▶ INSTRUCTIONS TO FOLLOW
What lines in the entries below contain the word "label"? Copy all of them.

*** Begin section ***

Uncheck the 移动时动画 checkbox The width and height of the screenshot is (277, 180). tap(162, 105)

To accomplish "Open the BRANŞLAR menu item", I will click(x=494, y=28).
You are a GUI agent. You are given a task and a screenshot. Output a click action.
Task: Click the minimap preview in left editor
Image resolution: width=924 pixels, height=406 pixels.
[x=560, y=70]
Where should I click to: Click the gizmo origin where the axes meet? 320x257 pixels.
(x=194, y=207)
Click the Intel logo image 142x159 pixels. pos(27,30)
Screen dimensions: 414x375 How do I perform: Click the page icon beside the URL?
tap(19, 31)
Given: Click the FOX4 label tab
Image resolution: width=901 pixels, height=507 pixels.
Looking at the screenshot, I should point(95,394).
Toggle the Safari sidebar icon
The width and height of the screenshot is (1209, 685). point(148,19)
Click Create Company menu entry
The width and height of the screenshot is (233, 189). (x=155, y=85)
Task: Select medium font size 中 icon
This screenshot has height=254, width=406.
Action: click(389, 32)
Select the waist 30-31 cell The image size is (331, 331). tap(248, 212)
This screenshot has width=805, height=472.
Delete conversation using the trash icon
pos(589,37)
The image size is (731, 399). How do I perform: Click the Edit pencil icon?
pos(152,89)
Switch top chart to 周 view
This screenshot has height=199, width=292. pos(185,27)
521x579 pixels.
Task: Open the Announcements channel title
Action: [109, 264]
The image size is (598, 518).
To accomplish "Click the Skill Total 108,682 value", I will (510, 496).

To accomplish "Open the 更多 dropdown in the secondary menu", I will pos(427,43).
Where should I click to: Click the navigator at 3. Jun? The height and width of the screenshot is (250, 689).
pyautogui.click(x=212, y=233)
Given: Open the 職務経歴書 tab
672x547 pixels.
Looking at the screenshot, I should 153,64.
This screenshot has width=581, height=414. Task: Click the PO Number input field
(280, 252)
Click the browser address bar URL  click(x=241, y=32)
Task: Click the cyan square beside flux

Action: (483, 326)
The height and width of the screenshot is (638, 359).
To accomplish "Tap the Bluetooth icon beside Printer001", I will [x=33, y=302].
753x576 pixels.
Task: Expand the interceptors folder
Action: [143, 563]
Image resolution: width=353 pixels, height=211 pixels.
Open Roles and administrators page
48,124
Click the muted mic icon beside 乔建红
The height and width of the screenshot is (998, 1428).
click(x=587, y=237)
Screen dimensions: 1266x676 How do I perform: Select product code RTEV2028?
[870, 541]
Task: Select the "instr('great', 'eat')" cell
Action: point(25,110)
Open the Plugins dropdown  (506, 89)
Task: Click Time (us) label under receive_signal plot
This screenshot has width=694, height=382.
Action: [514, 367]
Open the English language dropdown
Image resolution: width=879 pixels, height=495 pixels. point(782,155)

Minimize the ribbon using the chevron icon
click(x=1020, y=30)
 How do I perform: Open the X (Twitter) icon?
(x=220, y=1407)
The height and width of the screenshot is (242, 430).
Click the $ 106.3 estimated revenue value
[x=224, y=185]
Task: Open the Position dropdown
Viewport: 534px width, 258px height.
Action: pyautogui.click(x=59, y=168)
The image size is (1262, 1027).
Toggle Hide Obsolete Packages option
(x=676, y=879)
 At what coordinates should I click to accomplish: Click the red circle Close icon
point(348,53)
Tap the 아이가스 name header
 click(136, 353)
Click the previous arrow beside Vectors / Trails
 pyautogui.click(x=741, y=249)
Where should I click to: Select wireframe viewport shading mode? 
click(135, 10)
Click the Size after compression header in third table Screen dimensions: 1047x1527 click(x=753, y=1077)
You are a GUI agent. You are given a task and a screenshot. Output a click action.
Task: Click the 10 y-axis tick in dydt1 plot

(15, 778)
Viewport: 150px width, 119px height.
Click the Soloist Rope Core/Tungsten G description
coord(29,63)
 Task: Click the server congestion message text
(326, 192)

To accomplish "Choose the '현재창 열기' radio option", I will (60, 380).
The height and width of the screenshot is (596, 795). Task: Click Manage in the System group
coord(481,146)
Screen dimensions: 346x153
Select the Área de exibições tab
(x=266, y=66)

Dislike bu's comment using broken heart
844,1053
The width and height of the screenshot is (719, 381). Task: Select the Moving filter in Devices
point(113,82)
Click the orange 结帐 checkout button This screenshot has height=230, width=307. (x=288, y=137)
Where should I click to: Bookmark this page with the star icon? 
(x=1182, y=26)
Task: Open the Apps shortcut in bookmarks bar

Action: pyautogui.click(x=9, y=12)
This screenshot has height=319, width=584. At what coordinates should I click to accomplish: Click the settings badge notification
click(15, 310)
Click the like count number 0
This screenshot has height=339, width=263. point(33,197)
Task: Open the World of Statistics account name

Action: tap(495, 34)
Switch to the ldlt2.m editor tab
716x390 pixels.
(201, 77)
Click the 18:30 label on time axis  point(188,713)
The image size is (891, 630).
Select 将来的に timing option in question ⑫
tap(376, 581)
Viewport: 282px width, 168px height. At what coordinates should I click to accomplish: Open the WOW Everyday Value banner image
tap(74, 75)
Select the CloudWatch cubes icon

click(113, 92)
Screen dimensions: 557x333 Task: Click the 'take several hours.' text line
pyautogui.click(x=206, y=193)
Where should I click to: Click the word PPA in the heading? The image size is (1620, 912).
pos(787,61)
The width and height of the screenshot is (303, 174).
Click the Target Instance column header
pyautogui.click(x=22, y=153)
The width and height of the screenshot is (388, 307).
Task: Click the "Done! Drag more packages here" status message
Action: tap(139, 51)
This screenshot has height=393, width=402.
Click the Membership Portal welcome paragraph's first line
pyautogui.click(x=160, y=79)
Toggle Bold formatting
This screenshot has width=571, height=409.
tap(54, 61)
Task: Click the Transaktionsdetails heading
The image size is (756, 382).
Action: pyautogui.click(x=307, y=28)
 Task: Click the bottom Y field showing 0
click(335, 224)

*** End section ***

▶ REPLY TO THE TASK
Given: Click the FOX4 label tab
Task: Click Time (us) label under receive_signal plot
Click the 18:30 label on time axis  point(188,713)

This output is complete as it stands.